Firetrace’s latest report, “How to Evaluate Fire Risk,” shows why performing an effective fire-risk assessment (FRA) is a crucial part of wind-farm safety, and how to best execute it.

What’s Stopping the Wind Industry?

It is not entirely surprising that fire-risk assessments are not commonplace in the wind industry. While FRAs have been used (or are legally required) in other industries to identify avenues of fire risk, those in wind face no such legal obligation and continue to operate without proper knowledge or precaution. Combined with the fact that third-party independent service providers do not tend to include FRAs in their scope of services, this money-saving and potentially life-saving step is woefully neglected.

J.P. Conkwright, assistant professor of fire protection and safety engineering technology at Eastern Kentucky University, says there seems to be little evidence that wind-farm operators are conducting “holistic fire risk assessments following some type of recognized standard.” Without the proper legal frameworks in place or enough previous examples to use as best practice, operators may become discouraged with the idea of conducting and trusting an FRA that they themselves don’t know for a fact is effective.

The most concerning reason that wind-farm operators do not conduct fire-risk assessments is because they feel having insurance means the assessments are unnecessary, contrary to the National Fire Protection Association (NFPA)’s guidance on recommended practice for fire protection for electric generating plants — NFPA 850 — which encourages the development of a “fire protection design process” and a “fire risk control program” among other measures. Relying on insurance to patch over future damages is both cost-prohibitive and a willful concession to the endangerment of personnel, surrounding communities, and the environment.

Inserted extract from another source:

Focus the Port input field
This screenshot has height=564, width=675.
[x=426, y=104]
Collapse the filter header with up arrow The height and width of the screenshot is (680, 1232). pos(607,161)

Despite the low rate of reported incidence, fires are the second most common catastrophic failure type facing wind turbines according to GCube. (Courtesy: ico_@stravasniper)

Effective Fire Risk Assessments

As detailed in the report, a full commitment to FRAs done with proper procedures will benefit a wind farm proportionally to its operational age, helping maintain its longevity. Wind farms that have been running for more than five years face significant proneness to fire and accidents caused by fire, which only worsens and increases with age. In contrast, an effective FRA will:

Protect personnel working on site by reducing the probability of fire events occurring.

Increase the level of protection for wind-farm assets by reducing the risk of wind turbines being damaged or destroyed by fire.

Save on the cost of repairing or replacing a damaged or destroyed turbine.

Potentially reduce the amount your business pays for insurance (insurers can potentially adjust rates if wind-farm operators include fire-suppression measures).

Reduce the risk of causing wildfires in the surrounding area.

Boost the reputation of your company from an operations perspective.

Help to bolster the reputation of the wind industry in general.

When the benefits are this great, there is no good reason to avoid the responsibility we have as an industry to make sure turbines are as safe and long-lasting as possible.


Despite the low rate of reported incidence, fires are the second most common catastrophic failure type facing wind turbines according to reports over the last decade by GCube, and the costs are inevitably high. There are multiple possible points of origin for turbine fires, each potentially coming from their own location, component, fault, or accident. While most of these fires eventually lead to the turbine’s complete destruction, each area of fire risk has a discoverable beginning, and in most cases, a precautionary solution.

Whether hesitancy springs from a lack of trust in the process, or for fear of wasted time and money, the fact remains that taking a moment to step back and look at how you can make your wind farm safer for your personnel and assets is never a sacrifice; it’s an investment, which yields savings above and beyond what your insurance can patch over after the fact.

Let’s push the boundaries of energy — not safety.